◆ Data shown
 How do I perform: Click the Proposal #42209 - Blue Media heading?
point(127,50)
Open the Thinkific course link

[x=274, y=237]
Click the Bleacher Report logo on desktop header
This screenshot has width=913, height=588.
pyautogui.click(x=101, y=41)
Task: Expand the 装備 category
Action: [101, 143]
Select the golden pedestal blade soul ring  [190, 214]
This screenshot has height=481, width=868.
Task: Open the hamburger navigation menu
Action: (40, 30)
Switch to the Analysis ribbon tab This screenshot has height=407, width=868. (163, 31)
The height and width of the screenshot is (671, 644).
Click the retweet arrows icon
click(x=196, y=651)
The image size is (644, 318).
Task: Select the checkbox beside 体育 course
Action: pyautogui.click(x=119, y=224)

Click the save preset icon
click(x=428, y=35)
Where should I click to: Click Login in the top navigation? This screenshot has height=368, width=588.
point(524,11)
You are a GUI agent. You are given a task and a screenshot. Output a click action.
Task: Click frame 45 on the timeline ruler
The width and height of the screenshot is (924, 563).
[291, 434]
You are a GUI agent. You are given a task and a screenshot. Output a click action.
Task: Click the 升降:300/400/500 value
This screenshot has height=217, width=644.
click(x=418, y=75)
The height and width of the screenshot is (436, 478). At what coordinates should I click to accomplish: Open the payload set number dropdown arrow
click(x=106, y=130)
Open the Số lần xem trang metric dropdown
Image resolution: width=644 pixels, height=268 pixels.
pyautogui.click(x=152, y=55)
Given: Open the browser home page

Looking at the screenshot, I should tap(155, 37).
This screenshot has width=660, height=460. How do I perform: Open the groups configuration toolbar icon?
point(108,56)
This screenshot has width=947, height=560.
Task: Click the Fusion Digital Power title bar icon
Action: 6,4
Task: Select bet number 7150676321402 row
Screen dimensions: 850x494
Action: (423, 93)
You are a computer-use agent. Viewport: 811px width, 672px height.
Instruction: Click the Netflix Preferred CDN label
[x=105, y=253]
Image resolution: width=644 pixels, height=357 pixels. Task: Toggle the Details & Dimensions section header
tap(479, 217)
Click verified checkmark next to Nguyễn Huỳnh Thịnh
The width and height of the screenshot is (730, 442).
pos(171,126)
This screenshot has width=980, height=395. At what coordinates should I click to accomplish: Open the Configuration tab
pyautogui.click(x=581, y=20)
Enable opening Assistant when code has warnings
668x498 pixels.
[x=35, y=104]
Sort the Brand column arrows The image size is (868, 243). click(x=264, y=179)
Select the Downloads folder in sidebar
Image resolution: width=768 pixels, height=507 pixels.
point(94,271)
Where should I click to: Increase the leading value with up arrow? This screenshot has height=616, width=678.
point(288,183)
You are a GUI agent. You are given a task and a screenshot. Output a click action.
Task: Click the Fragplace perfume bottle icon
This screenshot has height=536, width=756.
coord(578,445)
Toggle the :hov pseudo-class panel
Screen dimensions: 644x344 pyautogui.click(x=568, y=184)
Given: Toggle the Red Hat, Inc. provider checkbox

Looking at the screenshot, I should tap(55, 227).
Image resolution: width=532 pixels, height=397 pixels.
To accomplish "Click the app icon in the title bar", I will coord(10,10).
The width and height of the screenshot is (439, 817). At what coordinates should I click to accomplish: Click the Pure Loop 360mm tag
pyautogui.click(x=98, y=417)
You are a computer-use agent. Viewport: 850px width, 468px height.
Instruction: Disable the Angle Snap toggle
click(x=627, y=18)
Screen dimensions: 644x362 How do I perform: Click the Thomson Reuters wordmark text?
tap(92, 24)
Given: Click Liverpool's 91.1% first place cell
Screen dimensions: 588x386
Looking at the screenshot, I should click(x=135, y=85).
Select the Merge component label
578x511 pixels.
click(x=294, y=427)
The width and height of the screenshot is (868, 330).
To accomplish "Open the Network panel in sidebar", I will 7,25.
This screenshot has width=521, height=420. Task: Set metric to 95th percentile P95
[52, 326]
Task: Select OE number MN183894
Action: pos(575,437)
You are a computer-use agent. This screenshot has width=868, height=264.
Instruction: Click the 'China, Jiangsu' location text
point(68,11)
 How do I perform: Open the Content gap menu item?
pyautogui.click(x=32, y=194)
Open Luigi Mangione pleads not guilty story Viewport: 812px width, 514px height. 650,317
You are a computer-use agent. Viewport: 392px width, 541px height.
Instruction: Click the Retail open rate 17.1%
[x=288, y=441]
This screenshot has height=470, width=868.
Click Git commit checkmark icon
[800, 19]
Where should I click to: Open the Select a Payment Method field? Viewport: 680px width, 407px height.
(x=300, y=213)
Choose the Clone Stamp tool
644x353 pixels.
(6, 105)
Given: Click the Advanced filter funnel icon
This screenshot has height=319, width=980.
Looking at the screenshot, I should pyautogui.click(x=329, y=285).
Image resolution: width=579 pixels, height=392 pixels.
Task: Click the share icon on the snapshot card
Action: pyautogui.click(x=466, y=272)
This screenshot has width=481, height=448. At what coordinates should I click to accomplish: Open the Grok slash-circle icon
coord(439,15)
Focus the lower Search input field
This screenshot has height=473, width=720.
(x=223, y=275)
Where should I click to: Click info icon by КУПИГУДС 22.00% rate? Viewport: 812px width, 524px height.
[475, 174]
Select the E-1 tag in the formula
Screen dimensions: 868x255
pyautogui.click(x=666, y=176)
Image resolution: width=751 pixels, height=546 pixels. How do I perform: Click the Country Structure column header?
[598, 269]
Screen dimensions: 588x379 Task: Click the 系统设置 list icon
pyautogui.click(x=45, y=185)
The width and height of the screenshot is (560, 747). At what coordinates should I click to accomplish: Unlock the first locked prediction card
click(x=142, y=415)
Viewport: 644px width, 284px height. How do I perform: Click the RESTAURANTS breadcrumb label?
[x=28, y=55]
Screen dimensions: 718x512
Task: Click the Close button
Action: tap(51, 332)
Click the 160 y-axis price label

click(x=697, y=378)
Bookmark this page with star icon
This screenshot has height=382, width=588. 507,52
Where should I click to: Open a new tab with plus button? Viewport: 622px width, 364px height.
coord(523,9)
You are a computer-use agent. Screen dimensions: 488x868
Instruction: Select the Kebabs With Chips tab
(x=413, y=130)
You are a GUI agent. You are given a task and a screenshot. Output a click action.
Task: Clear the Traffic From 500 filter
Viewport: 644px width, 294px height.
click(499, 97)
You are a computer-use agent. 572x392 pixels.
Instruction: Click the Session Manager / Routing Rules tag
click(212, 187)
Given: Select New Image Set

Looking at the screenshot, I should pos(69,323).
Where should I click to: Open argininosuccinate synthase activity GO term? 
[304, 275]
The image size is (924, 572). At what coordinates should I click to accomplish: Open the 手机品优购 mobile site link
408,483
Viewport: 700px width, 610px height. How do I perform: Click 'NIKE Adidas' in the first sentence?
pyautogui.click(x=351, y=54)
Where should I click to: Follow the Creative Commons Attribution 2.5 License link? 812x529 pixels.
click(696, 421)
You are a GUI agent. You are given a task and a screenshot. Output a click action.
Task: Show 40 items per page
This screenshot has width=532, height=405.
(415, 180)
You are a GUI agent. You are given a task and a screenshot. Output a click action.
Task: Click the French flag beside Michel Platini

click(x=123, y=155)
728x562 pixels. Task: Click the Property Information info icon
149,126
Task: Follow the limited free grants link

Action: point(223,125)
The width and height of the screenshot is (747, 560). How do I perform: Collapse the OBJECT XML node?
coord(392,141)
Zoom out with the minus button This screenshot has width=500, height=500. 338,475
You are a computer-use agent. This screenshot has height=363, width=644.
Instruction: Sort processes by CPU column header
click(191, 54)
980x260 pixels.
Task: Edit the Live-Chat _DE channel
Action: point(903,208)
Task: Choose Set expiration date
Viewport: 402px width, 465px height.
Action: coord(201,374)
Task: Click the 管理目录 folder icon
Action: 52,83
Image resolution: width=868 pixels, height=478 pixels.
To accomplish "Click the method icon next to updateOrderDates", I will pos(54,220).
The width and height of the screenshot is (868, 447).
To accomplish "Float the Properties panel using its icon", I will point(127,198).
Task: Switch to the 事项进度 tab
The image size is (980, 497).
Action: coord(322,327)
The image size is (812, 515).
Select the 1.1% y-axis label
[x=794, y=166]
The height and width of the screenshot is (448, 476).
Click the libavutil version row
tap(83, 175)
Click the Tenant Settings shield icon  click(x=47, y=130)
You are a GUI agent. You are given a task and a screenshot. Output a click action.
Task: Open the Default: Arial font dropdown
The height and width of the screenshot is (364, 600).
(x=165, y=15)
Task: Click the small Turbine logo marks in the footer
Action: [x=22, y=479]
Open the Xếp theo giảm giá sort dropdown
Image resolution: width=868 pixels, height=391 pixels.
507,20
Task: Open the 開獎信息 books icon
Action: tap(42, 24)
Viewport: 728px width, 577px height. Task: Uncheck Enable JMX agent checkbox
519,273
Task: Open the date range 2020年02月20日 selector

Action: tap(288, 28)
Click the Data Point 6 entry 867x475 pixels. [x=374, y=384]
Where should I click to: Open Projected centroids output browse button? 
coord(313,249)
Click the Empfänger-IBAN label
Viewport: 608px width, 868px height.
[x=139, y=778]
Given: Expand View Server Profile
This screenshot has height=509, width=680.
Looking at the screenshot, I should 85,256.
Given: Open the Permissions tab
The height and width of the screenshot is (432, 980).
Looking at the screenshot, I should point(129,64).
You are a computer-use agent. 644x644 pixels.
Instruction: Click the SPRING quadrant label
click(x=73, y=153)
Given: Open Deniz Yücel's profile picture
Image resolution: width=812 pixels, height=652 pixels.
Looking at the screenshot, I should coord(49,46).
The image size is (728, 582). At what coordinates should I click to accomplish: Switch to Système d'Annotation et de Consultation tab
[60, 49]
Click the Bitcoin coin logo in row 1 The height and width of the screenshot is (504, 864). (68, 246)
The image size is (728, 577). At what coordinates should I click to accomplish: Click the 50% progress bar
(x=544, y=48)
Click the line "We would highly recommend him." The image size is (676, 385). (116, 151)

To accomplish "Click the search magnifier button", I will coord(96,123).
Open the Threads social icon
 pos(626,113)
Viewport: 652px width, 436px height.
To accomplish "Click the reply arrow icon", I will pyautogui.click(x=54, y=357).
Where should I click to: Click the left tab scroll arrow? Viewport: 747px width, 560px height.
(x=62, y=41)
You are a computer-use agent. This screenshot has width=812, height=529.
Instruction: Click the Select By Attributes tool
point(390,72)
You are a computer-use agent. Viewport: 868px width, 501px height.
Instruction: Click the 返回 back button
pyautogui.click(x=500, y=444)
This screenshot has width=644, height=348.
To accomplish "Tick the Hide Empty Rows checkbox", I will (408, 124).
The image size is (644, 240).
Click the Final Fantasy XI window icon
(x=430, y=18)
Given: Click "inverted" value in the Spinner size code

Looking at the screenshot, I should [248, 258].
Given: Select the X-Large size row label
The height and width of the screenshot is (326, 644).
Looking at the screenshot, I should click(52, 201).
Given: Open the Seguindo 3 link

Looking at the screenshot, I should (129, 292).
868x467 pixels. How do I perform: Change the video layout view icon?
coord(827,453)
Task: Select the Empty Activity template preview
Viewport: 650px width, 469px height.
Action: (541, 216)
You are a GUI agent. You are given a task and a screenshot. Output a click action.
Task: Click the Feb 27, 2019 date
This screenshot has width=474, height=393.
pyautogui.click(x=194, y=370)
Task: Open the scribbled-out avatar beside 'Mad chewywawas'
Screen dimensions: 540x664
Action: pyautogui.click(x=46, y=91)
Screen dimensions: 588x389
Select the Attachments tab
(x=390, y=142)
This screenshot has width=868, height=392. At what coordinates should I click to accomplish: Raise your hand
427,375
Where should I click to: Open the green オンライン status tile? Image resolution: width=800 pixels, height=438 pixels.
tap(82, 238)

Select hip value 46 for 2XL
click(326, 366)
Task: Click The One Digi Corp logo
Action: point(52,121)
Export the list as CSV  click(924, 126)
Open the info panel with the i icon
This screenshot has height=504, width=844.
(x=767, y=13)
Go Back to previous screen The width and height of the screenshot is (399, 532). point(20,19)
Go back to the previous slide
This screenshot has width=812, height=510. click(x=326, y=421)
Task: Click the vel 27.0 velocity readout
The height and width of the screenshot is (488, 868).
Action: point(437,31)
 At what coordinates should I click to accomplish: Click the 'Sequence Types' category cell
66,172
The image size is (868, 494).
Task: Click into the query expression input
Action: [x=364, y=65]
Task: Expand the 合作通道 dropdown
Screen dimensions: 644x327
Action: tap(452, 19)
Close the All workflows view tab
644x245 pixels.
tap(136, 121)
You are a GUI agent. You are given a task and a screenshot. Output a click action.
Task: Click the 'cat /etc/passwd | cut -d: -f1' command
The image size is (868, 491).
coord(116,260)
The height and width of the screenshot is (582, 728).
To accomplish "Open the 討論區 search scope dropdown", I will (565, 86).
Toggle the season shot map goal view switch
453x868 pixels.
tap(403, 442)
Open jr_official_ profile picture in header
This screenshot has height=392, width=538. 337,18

◆ What the exercise asks
Where the line holding "Task: Open the Default: Arial font dropdown" appears in the listing above, start reproducing exactly, and end with the line holding "Click the Data".

◆ Written response
Task: Open the Default: Arial font dropdown
The height and width of the screenshot is (364, 600).
(x=165, y=15)
Task: Click the small Turbine logo marks in the footer
Action: [x=22, y=479]
Open the Xếp theo giảm giá sort dropdown
Image resolution: width=868 pixels, height=391 pixels.
507,20
Task: Open the 開獎信息 books icon
Action: tap(42, 24)
Viewport: 728px width, 577px height. Task: Uncheck Enable JMX agent checkbox
519,273
Task: Open the date range 2020年02月20日 selector

Action: tap(288, 28)
Click the Data Point 6 entry 867x475 pixels. [x=374, y=384]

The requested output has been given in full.